Nice, I was with the wrong assumption you had concerns regarding preadv/writev
patch.
>
> When I went and reviewed this stuff for tile, it led me to the tile kernel ABI
> code that was not properly handling __LONG_LONG_PAIR in the kernel
> for APIs that expect 64-bit values like truncate/ftruncate, pread64/pwrite64,
> sync_file_range, and fallocate.
>
> I think our installed base of "tilepro/tilegx32 big-endian" is so small as to
> be effectively zero. We had one or two customers interested in big-endian 64-bit,
> and a couple of customers interested in tilegx compat 32-bit, but I don't think we
> ever had customers interested in the cross product of those two features.
>
> Generally speaking I would otherwise agree and say we should provide
> tile-specific variants of all those broken syscalls in glibc to support the existing ABI.
Right, I was assuming a more conservative approach regarding kernel/libc
API. But I see your point regarding the base installation.
>
>>>> Now for BZ#20261 I do not think it applicable since this is a fix for
>>>> consolidation done in development phase, it does not appear in any
>>>> released version.
>>> It breaks on all versions, as far as I can tell.
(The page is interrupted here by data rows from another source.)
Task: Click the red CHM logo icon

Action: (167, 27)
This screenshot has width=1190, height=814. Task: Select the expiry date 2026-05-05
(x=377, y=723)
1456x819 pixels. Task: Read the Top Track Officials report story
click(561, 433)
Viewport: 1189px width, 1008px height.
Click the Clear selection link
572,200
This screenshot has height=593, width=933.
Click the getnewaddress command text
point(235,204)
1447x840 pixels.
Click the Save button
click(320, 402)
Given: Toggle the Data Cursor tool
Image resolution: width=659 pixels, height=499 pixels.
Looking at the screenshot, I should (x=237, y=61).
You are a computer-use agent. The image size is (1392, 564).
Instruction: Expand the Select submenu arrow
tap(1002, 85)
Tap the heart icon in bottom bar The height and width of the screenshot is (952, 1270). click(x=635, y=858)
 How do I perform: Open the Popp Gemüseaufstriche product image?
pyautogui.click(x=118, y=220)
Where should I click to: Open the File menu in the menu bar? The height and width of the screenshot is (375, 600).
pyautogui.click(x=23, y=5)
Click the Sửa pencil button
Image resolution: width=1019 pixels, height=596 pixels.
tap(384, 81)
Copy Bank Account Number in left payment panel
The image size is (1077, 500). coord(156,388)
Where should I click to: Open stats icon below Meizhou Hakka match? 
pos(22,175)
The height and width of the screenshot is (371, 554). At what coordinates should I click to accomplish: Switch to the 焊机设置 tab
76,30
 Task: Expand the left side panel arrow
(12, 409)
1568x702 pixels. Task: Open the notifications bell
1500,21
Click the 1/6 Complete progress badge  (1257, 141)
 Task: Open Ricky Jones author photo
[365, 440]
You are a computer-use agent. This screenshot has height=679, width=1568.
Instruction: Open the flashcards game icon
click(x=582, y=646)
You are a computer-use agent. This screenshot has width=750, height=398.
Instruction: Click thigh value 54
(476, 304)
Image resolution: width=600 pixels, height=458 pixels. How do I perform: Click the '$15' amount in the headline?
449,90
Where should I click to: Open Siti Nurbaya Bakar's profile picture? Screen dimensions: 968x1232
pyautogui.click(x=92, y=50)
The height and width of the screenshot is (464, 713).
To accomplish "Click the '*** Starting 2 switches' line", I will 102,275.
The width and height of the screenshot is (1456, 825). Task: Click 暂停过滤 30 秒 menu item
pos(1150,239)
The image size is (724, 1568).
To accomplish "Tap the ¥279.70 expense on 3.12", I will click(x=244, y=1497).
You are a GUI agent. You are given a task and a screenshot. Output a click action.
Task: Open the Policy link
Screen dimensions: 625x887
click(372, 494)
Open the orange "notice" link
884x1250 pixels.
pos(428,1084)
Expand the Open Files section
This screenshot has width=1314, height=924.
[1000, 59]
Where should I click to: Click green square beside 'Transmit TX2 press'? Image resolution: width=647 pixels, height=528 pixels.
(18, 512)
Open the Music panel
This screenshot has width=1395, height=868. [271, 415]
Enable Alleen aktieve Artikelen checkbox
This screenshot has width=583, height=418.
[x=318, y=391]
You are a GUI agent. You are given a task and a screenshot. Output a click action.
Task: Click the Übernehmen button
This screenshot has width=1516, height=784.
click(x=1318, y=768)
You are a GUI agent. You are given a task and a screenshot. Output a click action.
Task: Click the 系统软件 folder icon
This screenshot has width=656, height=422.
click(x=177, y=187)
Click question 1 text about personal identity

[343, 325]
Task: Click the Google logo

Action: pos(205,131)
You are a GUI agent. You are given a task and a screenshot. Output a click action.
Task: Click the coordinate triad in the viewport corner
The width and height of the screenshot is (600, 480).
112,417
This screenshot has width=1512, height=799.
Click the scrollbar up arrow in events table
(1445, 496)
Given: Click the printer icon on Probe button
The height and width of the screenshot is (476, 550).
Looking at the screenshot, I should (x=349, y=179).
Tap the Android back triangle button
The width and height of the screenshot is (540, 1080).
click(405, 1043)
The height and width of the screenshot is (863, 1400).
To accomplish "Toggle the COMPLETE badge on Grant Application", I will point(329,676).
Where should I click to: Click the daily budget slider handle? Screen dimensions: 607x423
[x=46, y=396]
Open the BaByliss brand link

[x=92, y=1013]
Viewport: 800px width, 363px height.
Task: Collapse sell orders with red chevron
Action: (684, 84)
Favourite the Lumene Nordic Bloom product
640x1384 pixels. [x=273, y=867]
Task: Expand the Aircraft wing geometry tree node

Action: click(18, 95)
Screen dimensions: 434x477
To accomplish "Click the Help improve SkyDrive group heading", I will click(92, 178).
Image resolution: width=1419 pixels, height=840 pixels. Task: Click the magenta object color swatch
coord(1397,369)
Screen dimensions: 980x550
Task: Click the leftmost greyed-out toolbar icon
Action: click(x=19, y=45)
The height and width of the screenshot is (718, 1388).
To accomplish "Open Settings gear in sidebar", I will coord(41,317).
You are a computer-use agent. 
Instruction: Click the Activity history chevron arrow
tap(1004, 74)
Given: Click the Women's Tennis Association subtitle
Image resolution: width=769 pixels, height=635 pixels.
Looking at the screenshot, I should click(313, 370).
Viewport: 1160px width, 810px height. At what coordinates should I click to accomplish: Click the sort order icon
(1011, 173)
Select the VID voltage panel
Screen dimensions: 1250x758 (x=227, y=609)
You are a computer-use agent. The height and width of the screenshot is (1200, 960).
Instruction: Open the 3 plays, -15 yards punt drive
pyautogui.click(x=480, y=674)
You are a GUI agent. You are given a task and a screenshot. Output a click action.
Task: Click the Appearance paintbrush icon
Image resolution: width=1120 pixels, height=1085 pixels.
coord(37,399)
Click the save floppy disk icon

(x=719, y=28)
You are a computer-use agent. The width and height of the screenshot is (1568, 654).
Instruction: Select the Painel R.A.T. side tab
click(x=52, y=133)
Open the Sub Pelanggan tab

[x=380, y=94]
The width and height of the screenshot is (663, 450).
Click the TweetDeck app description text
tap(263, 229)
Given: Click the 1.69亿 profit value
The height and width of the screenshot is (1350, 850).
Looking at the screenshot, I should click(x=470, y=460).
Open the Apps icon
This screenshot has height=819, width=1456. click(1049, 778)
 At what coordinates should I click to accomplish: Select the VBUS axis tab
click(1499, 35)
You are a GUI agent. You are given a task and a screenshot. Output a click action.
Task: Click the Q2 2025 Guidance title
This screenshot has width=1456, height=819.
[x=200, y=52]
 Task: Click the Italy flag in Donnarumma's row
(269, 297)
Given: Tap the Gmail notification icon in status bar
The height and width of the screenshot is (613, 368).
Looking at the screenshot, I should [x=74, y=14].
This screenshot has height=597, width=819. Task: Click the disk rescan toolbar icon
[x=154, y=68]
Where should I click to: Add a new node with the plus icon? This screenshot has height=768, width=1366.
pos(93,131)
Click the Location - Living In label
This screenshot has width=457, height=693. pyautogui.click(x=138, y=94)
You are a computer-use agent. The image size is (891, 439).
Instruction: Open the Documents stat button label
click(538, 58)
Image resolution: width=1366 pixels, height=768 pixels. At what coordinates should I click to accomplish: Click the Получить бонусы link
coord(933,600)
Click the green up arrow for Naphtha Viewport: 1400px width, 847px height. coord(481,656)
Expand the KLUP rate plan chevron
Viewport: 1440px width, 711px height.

I tested it on our RHEL 6 platform
>>> (based on backported glibc 2.12) and it fails there.
>> What exactly breaks in all version? What I am referring is that not the
>> bug is 'invalid', but rather it does not apply to a *user visible* one
>> because the consolidation code is only in 2.24 master branch (it is not
>> in any *released* version).
>>
>> Now, if it fails on older releases it is not due this change, but rather
>> due old sysdeps/unix/sysv/linux/generic/wordsize-32/preadv{64}. Now, if
>> it is the case it is indeed a user visible bug.
>
> Yes, that's exactly the case for preadv/pwritev, due to the bogus _ALIGNMENT_ARG;
> it breaks on all 32-bit tile platforms with all public releases.
>
Right, I think we now aligned about pread/pwritev and I will commit it soon. Thanks
for the reply!